From "People Are People" to "Personal Jesus" they hit a streak of successful singles and albums that were dark enough for the goths yet catchy enough for the mall rats.

There was also a clear progression, especially vivid when listening to Depeche Mode's two singles collections (The Singles 81-85 and The Singles 86-98). The guys began as an irresistible pop/dance act and as the years ticked by the grew increasingly darker and more sophisticated.

Early on Martin Gore, David Gahan, Andy Fletcher and Vince Clark formed as a more conventional rock band until Gore heard the new single by Orchestral Maneuvers In The Dark ("Electricity") and instantly became infatuated with electronic music.

The dark electric rock they were making by the end of the 80s was on par with such stadium filling rock acts like The Cure, U2 and Echo & The Bunnymen.

When Depeche Mode did rock, they did so in a reserved, emotionally-damaged way which certainly made the guys unlikely arena fodder.

Fast-forward twenty years and the guys are still touring and recording on the regular.
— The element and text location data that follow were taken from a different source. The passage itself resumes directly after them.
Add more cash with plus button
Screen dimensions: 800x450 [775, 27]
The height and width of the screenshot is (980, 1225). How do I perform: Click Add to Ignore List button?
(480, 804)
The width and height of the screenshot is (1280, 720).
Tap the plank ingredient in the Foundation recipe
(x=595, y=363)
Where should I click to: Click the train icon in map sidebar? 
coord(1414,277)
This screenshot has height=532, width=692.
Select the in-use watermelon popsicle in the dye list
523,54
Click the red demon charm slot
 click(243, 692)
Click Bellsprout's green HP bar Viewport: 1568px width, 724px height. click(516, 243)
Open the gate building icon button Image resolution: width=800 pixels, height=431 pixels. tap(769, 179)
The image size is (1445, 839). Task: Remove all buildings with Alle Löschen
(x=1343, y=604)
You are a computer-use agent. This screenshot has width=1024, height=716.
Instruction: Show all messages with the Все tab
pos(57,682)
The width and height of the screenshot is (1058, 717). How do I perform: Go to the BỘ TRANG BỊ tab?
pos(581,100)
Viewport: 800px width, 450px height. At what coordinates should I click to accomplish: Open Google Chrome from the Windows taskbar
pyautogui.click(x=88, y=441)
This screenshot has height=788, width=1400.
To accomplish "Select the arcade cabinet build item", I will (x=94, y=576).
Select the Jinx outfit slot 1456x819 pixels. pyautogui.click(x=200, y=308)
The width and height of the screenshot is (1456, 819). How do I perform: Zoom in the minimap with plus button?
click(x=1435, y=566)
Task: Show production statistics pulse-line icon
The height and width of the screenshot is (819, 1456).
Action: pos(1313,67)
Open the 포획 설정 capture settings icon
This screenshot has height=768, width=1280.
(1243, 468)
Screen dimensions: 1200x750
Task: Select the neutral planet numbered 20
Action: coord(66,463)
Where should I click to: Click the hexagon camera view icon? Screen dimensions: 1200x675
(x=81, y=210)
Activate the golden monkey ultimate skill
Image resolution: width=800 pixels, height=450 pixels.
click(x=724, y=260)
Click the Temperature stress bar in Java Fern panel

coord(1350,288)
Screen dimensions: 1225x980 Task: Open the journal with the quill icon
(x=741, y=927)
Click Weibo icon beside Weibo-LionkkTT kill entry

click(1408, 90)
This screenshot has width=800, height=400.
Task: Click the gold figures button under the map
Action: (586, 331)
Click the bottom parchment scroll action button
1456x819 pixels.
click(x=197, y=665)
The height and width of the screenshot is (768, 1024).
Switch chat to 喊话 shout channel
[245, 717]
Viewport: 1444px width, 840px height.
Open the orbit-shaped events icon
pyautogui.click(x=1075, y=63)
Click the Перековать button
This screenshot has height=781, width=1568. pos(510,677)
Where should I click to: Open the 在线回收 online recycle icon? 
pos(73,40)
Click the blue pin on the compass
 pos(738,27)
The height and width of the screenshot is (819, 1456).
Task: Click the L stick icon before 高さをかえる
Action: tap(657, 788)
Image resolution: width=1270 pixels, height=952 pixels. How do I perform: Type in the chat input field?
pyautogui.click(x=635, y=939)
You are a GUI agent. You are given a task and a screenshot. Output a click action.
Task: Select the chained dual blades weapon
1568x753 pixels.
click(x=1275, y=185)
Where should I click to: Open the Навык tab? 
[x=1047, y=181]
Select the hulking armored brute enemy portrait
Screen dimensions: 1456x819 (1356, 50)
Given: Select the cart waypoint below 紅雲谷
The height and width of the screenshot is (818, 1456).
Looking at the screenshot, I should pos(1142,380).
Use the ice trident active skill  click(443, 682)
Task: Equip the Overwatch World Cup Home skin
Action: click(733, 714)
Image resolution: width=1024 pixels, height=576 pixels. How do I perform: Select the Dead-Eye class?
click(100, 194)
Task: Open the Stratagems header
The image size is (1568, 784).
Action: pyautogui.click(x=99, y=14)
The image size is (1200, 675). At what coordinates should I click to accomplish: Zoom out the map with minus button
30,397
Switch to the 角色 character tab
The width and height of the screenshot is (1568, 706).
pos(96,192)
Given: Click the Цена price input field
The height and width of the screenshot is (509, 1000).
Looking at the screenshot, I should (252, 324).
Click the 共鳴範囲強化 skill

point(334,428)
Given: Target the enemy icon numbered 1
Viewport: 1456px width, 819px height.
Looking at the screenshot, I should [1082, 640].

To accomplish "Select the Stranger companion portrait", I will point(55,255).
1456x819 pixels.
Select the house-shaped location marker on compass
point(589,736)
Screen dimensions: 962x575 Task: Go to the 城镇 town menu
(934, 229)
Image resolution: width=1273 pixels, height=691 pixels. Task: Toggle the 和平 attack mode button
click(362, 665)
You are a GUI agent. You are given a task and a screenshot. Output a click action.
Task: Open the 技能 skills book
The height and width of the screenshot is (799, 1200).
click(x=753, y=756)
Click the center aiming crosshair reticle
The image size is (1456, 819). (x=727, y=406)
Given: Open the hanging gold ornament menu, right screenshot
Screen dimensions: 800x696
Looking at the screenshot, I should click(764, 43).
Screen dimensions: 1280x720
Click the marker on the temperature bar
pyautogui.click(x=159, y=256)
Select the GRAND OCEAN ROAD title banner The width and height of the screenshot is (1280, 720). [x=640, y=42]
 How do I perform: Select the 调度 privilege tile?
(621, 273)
However, the whole EDM craze of the post-2000's had little to do with the pioneering sounds of Depeche Mode, simply because their style was never about mindless partying or even dancing.

Theirs was electronic music better enjoyed alone with a good pair of headphones.

Since the Mode is currently on hiatus, Martin Gore (the bands leader, guitarist, keyboardist, producer and lyric-writer) has concocted a brand new solo album called simply MG (out April 28th on Mute). It's stark, electro soundscapes evoke a cold tundra at dusk.

His first completely instrumental album, MG is a slow-burn.

"Crowly" pulses with gurgling synths and evokes a night ride through a future cosmopolitan. The industrial "Brink" is the closest this comes to dance music, while most of the tracks slither along on a Brian-Eno-with-insomnia vibe.

Gore decided to release MG under the pseudonym of MG as a way to distant the album from his work with Depeche Mode. These ambient fragments don't hold much of the personality that made Depeche Mode albums like Violator and Black Celebration instant classics. Tracks like "Europa Hymn" attempt to reach a higher level but never seem to achieve all-out bliss.

The electronic music genre is a crowded party in 2015 and the bleak pieces of MG are not likely to gain any new converts. I give "MG" by MG 3 Empty Lighthouses out of 5.